Advanced Applications
Information Ratio
The information ratio (IR) builds on tracking error by incorporating excess return:
IR = (Rp – Rb) / TE
Where (Rp – Rb) is the average excess return.
Tracking Error vs. Tracking Difference
| Metric | Calculation | Interpretation |
|---|---|---|
| Tracking Error | Standard deviation of return differences | Measures consistency of tracking |
| Tracking Difference | Average of return differences | Measures directional bias |
Academic Research on Tracking Error
Several academic studies have examined tracking error’s predictive power:
- Federal Reserve study (2017) found that funds with tracking errors >1.5% tend to underperform their benchmarks net of fees
- Research from Columbia Business School shows that tracking error explains 40% of the variation in fund alpha
- The SEC’s 2020 report on index fund disclosure highlights tracking error as a key metric for investor protection
Excel Template for Tracking Error
To create a reusable template:
- Set up columns for dates, portfolio returns, benchmark returns
- Add a column for return differences with formula =Portfolio-Benchmark
- Create a summary section with:
- =STDEV.P(difference_range) for tracking error
- =AVERAGE(difference_range) for tracking difference
- =AVERAGE(portfolio_range)-AVERAGE(benchmark_range) for excess return
- Add data validation to ensure proper number formatting
Alternative Calculation Methods
Using Covariance Approach
Tracking error can also be calculated using:
TE = √(σ2p + σ2b – 2ρσpσb)
Where ρ is the correlation between portfolio and benchmark returns.
Rolling Tracking Error
For time-varying analysis, calculate tracking error over rolling windows (e.g., 12-month periods) to identify when tracking deviated most.
Industry Standards and Benchmarks
| Fund Type | Typical Tracking Error | Source |
|---|---|---|
| S&P 500 Index Funds | 0.02% – 0.15% | Morningstar 2023 |
| International Equity ETFs | 0.20% – 0.40% | Bloomberg 2023 |
| Small-Cap Funds | 0.50% – 1.20% | Lipper 2023 |
| Actively Managed Large Cap | 1.50% – 3.00% | CRSP 2023 |
Frequently Asked Questions
Can tracking error be negative?
No, tracking error is always non-negative because it’s a standard deviation (a measure of dispersion).
How does tracking error relate to alpha?
Tracking error is a component of the information ratio (alpha divided by tracking error), which measures risk-adjusted excess return.
What’s a good tracking error for an index fund?
For large-cap index funds, tracking error should typically be below 0.20%. Small-cap or international funds may have slightly higher tracking errors (0.20%-0.50%) due to less liquid markets.
How often should tracking error be calculated?
Most professional managers calculate tracking error monthly and report annualized figures.

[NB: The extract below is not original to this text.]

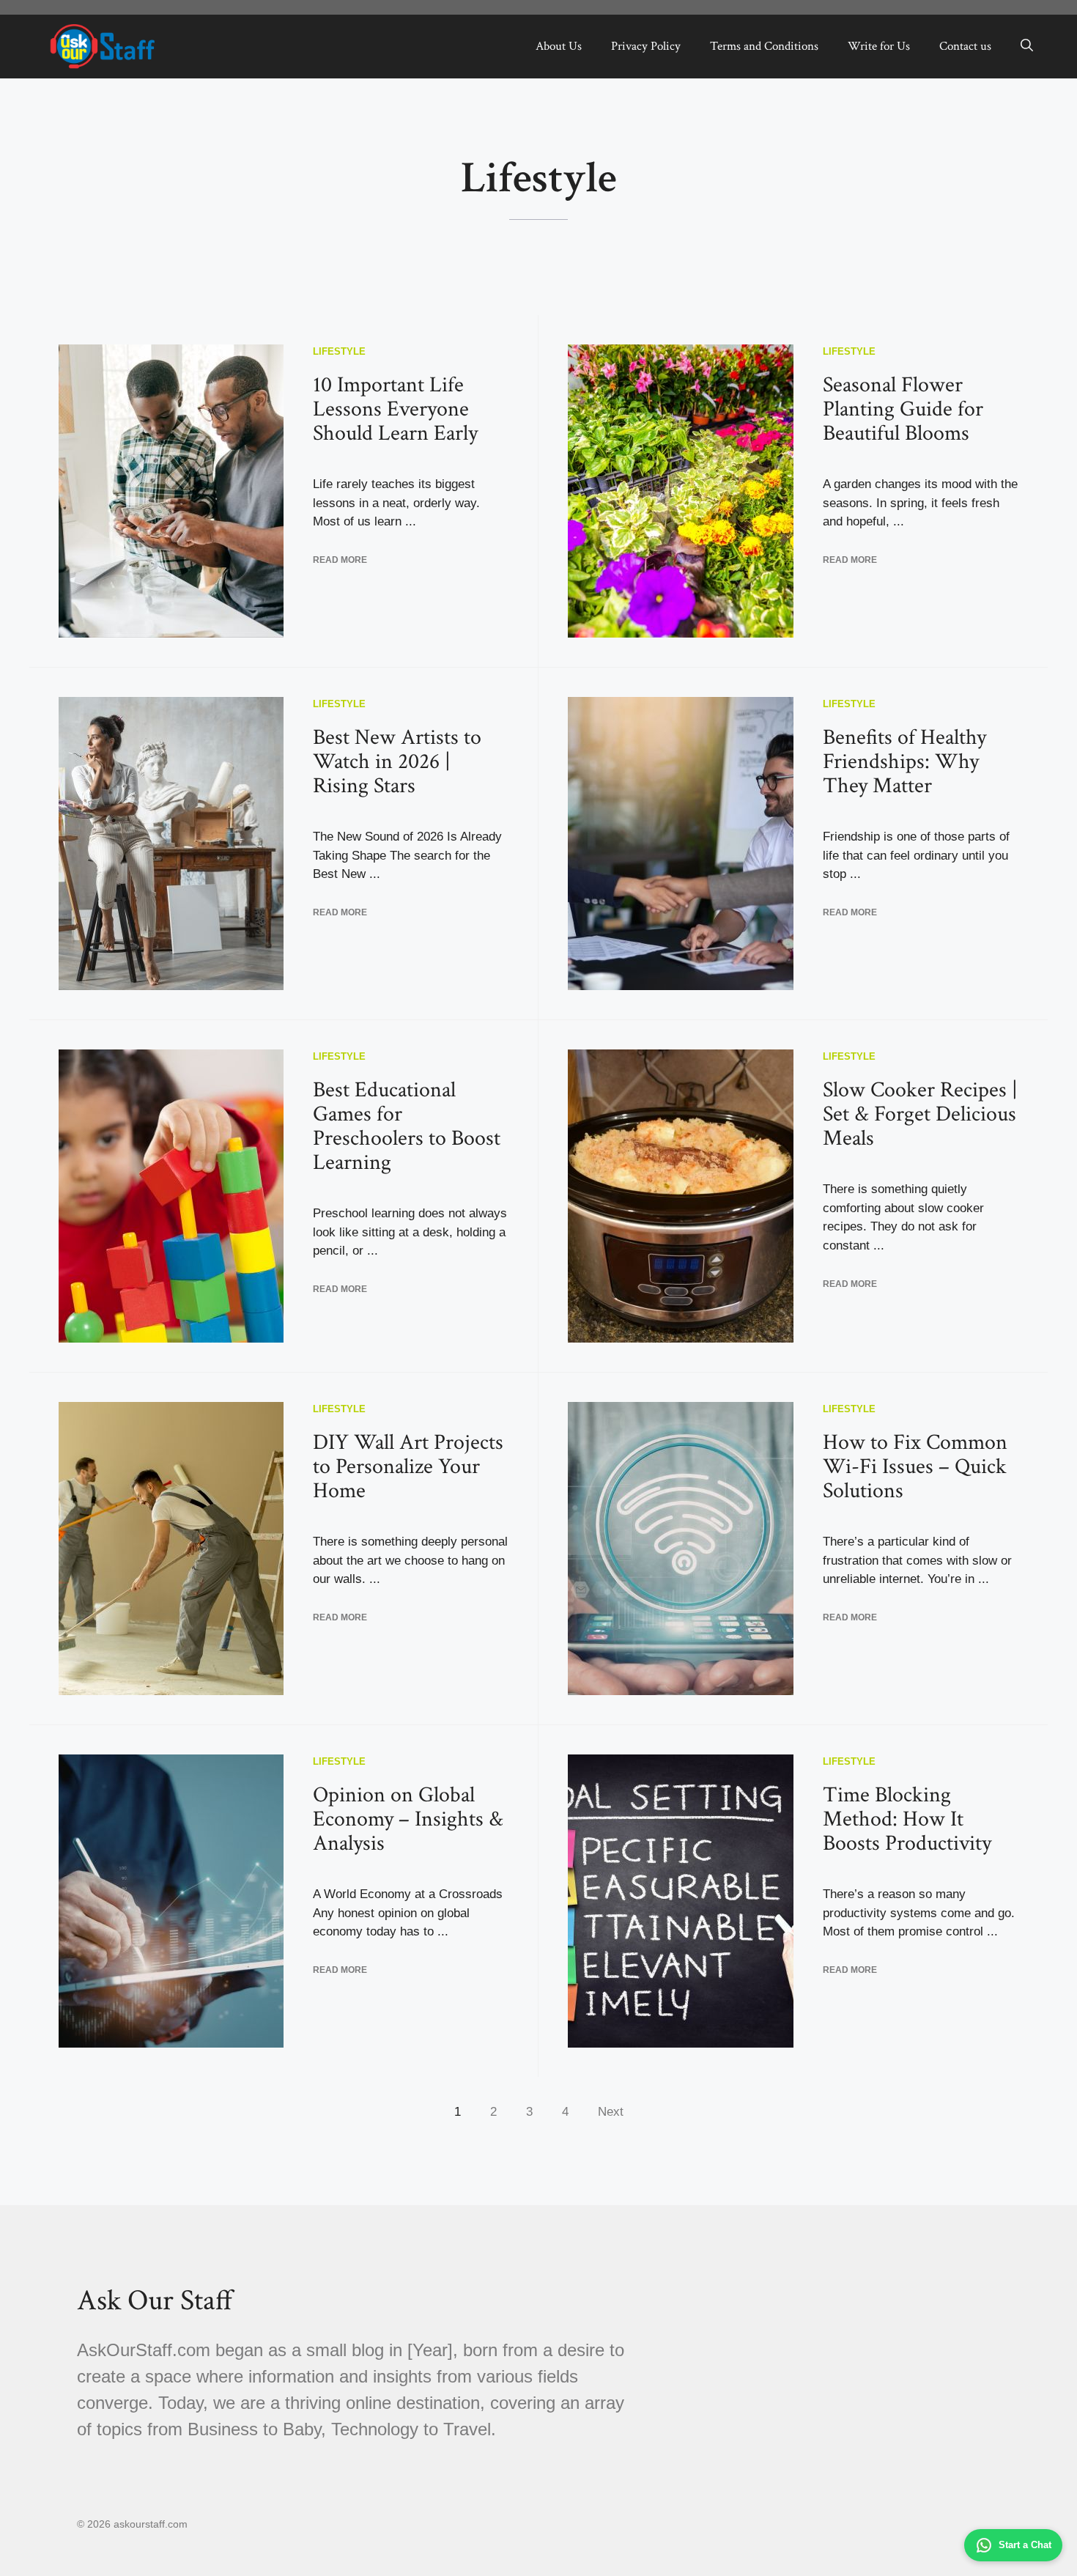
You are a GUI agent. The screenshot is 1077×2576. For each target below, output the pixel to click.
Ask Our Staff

Quarterly calculations may be appropriate for less liquid strategies.
Conclusion
Calculating tracking error in Excel provides valuable insights into how closely your portfolio follows its benchmark. By following the step-by-step methods outlined in this guide, you can:
- Accurately measure your portfolio’s tracking efficiency
- Identify periods of significant deviation
- Compare your results against industry standards
- Make informed decisions about active vs. passive management
Remember that while low tracking error indicates close benchmark replication, some active strategies intentionally accept higher tracking error to pursue alpha generation. Always consider tracking error in the context of your investment objectives and risk tolerance.